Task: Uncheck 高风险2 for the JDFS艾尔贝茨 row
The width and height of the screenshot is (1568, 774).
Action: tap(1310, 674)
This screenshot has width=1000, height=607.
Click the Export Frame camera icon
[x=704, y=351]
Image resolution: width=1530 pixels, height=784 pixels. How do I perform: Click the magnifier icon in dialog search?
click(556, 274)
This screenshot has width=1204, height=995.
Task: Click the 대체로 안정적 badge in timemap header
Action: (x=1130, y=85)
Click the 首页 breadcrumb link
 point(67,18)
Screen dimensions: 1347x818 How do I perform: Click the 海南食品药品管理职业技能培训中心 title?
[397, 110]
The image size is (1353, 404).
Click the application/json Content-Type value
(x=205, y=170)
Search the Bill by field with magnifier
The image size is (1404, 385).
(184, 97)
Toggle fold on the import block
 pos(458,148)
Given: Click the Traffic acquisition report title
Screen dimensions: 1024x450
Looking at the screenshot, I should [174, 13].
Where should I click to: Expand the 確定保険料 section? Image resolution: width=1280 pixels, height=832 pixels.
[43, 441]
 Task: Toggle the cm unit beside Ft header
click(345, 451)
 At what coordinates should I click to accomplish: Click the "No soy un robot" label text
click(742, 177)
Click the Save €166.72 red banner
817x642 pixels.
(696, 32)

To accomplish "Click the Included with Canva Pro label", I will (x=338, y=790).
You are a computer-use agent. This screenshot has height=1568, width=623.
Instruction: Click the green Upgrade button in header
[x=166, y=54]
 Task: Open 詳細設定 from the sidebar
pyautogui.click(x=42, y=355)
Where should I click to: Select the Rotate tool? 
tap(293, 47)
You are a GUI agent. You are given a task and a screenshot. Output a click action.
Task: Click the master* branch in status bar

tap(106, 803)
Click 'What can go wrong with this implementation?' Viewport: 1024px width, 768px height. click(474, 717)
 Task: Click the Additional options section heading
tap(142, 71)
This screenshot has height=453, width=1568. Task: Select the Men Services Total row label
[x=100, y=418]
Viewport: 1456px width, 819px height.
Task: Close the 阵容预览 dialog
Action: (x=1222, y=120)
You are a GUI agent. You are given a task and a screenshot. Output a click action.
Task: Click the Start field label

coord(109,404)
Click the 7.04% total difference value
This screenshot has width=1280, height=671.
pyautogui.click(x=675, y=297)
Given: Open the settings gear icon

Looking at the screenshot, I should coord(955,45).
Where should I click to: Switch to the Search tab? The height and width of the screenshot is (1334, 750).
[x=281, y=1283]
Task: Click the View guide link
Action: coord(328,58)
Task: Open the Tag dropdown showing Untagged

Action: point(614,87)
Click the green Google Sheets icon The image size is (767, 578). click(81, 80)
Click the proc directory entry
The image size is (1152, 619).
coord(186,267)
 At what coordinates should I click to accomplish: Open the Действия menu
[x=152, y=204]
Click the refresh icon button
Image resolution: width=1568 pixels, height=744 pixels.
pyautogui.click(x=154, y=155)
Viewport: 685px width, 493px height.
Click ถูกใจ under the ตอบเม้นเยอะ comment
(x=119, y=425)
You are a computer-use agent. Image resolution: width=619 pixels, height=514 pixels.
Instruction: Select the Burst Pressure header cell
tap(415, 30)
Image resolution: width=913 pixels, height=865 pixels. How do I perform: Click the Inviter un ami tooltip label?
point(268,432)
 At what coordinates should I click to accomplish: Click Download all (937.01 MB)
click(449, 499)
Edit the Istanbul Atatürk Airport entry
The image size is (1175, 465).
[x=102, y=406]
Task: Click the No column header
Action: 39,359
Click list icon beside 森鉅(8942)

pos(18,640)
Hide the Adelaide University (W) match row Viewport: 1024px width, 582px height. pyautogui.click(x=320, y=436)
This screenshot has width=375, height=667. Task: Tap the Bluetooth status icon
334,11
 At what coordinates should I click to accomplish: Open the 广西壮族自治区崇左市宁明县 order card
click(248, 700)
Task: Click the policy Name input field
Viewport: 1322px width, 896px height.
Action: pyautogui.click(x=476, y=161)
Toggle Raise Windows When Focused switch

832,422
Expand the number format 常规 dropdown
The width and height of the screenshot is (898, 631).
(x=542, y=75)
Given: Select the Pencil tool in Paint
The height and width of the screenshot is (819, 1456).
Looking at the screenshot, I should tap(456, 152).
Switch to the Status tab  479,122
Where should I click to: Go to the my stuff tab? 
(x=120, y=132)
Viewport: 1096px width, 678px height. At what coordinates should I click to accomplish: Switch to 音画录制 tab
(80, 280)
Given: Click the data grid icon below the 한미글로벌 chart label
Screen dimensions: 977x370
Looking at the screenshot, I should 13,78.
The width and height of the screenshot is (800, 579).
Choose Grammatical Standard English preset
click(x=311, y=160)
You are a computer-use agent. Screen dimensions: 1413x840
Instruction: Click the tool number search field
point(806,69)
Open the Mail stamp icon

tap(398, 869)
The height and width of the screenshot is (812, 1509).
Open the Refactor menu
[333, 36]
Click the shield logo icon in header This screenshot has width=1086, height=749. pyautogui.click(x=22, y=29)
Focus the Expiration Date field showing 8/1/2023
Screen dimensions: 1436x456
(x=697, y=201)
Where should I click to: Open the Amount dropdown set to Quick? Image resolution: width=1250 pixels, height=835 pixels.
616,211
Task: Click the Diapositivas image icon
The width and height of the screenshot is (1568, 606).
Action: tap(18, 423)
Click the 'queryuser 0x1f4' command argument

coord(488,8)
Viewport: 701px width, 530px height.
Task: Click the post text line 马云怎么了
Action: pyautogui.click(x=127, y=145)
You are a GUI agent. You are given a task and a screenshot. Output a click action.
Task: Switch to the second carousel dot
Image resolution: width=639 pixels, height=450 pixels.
::::
### Goal of the exercise
Edit the listing lines starting at the line that has "This screenshot has width=1000, height=607." and ending after the line that has "tap(142, 71)": replace "breadcrumb link" with "breadcrumb item", leave everything else unchanged, and return only those lines.

### Response for this exercise
This screenshot has width=1000, height=607.
Click the Export Frame camera icon
[x=704, y=351]
Image resolution: width=1530 pixels, height=784 pixels. How do I perform: Click the magnifier icon in dialog search?
click(556, 274)
This screenshot has width=1204, height=995.
Task: Click the 대체로 안정적 badge in timemap header
Action: (x=1130, y=85)
Click the 首页 breadcrumb item
 point(67,18)
Screen dimensions: 1347x818 How do I perform: Click the 海南食品药品管理职业技能培训中心 title?
[397, 110]
The image size is (1353, 404).
Click the application/json Content-Type value
(x=205, y=170)
Search the Bill by field with magnifier
The image size is (1404, 385).
(184, 97)
Toggle fold on the import block
 pos(458,148)
Given: Click the Traffic acquisition report title
Screen dimensions: 1024x450
Looking at the screenshot, I should [174, 13].
Where should I click to: Expand the 確定保険料 section? Image resolution: width=1280 pixels, height=832 pixels.
[43, 441]
 Task: Toggle the cm unit beside Ft header
click(345, 451)
 At what coordinates should I click to accomplish: Click the "No soy un robot" label text
click(742, 177)
Click the Save €166.72 red banner
817x642 pixels.
(696, 32)

To accomplish "Click the Included with Canva Pro label", I will (x=338, y=790).
You are a computer-use agent. This screenshot has height=1568, width=623.
Instruction: Click the green Upgrade button in header
[x=166, y=54]
 Task: Open 詳細設定 from the sidebar
pyautogui.click(x=42, y=355)
Where should I click to: Select the Rotate tool? 
tap(293, 47)
You are a GUI agent. You are given a task and a screenshot. Output a click action.
Task: Click the master* branch in status bar

tap(106, 803)
Click 'What can go wrong with this implementation?' Viewport: 1024px width, 768px height. click(474, 717)
 Task: Click the Additional options section heading
tap(142, 71)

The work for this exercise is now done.